ACT News

Veteran police diver Allen Le Lievre recalls Lake Burley Griffin's sinister side

Police sergeant Allen Le Lievre does not notice peaceful reflections and calm kayakers when his eyes scan Lake Burley Griffin. 

Veteran: Sergeant Allen Le Lievre at the Yarralumla Water Police Base on the edges of Lake Burley Griffin.
Veteran: Sergeant Allen Le Lievre at the Yarralumla Water Police Base on the edges of Lake Burley Griffin. Photo: Melissa Adams

After almost three decades of pulling murder weapons, rusted cars and decomposed bodies from its depths, the veteran police diver instead sees the dangers that lie within the vast stretch of water.

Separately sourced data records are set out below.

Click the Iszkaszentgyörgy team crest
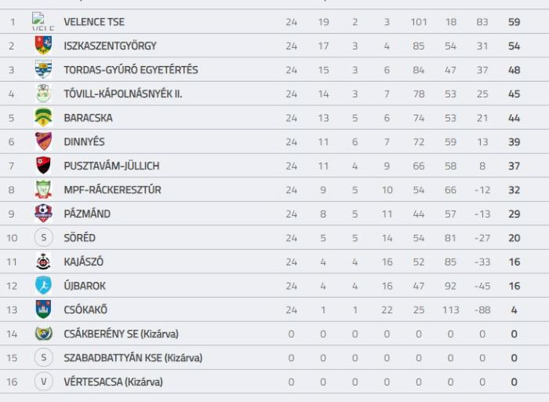The width and height of the screenshot is (549, 402). (43, 46)
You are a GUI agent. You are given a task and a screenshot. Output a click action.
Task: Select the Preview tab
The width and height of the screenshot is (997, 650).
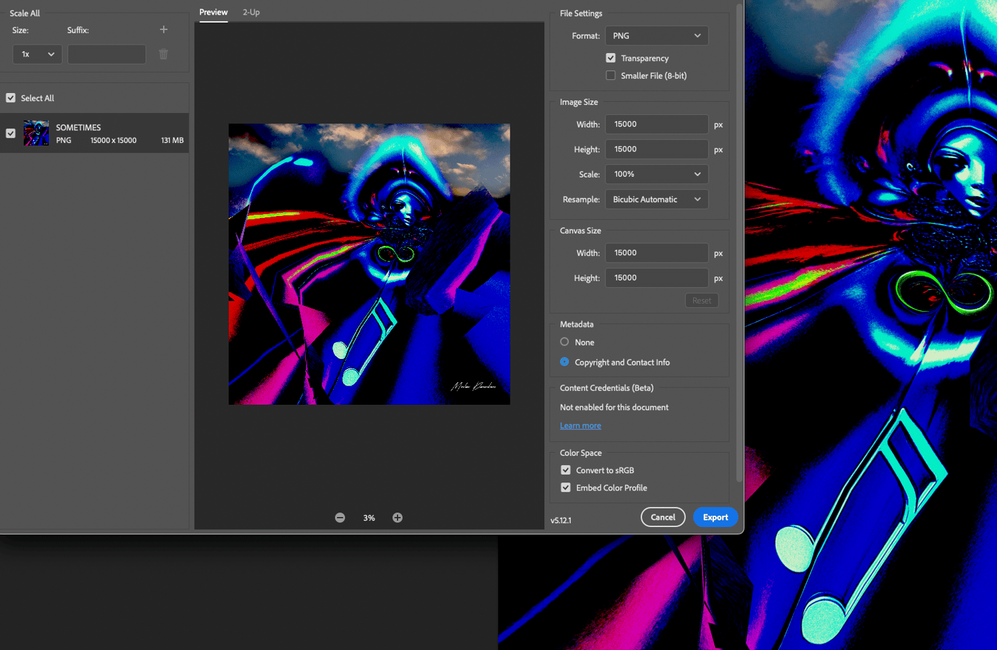click(213, 13)
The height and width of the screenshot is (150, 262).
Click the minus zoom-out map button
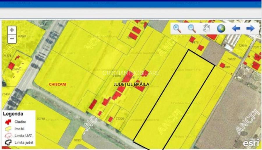pyautogui.click(x=12, y=38)
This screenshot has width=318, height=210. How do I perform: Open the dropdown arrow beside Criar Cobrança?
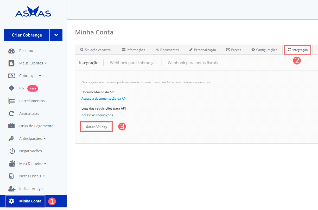[56, 35]
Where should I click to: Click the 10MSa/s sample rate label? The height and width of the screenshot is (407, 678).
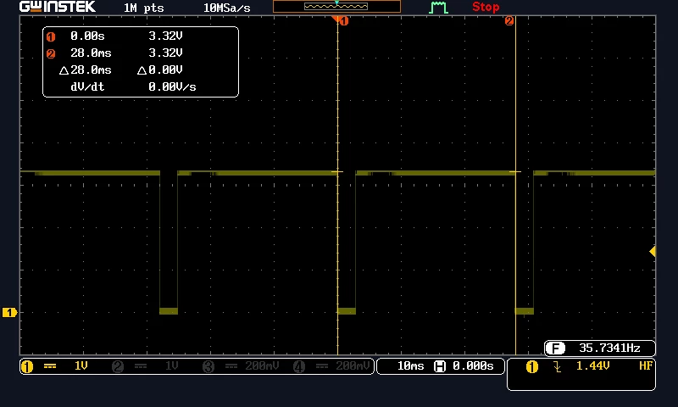[226, 8]
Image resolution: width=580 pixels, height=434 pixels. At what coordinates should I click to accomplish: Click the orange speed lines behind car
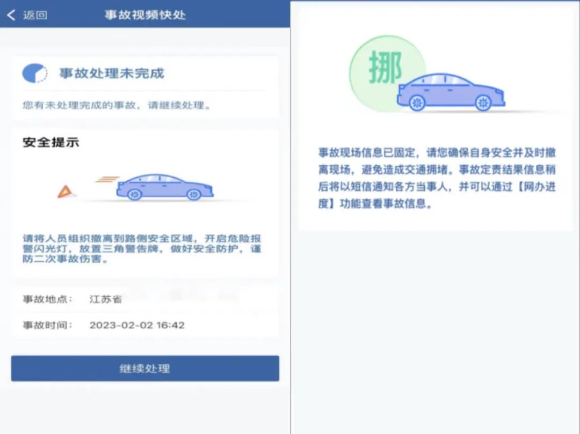point(107,180)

You would be hard-pressed to find a Canberran who has spent more time beneath the lake's surface, or one who is so well-attuned to the lake's role in some of the capital's most notorious crimes and tragedies. 

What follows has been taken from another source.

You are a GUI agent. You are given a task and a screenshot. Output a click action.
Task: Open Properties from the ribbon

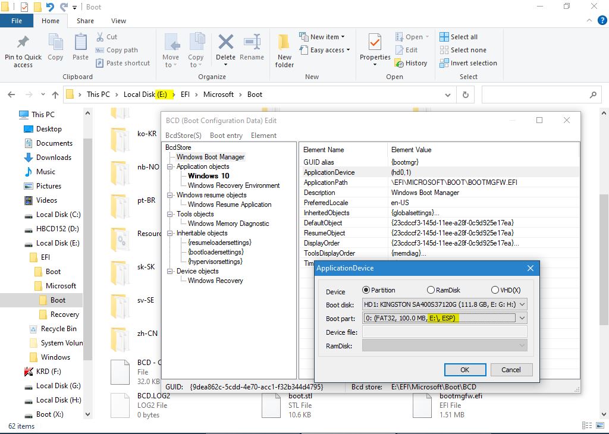[375, 43]
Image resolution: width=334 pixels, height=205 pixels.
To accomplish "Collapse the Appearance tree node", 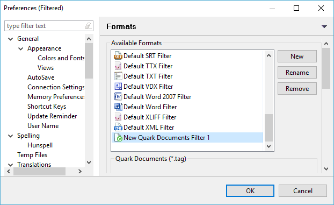I will pyautogui.click(x=20, y=48).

Sergeant Le Lievre began as a police diver on Lake Burley Griffin with ACT Policing in 1979.

He is now part of the AFP Specialist Response Group monitoring the lake from Yarralumla Water Police base.

Sergeant Le Lievre said he knew intimate parts of the waterway no-one else had seen.

"That gives you a different dimension and a different aspect to Lake Burley Griffin, because people don't see what's underneath it," he said.

"We know what's underneath it."

He said the lake was a common dumping ground for stolen cars, evidence from crimes such as firearms or safes, and bodies of people who had died or taken their life.

Sergeant Le Lievre said he had plucked about 15 lifeless bodies from the lake over the years.

"It's part of the job, like anything else that's a bit untasteful to the general public," he said. 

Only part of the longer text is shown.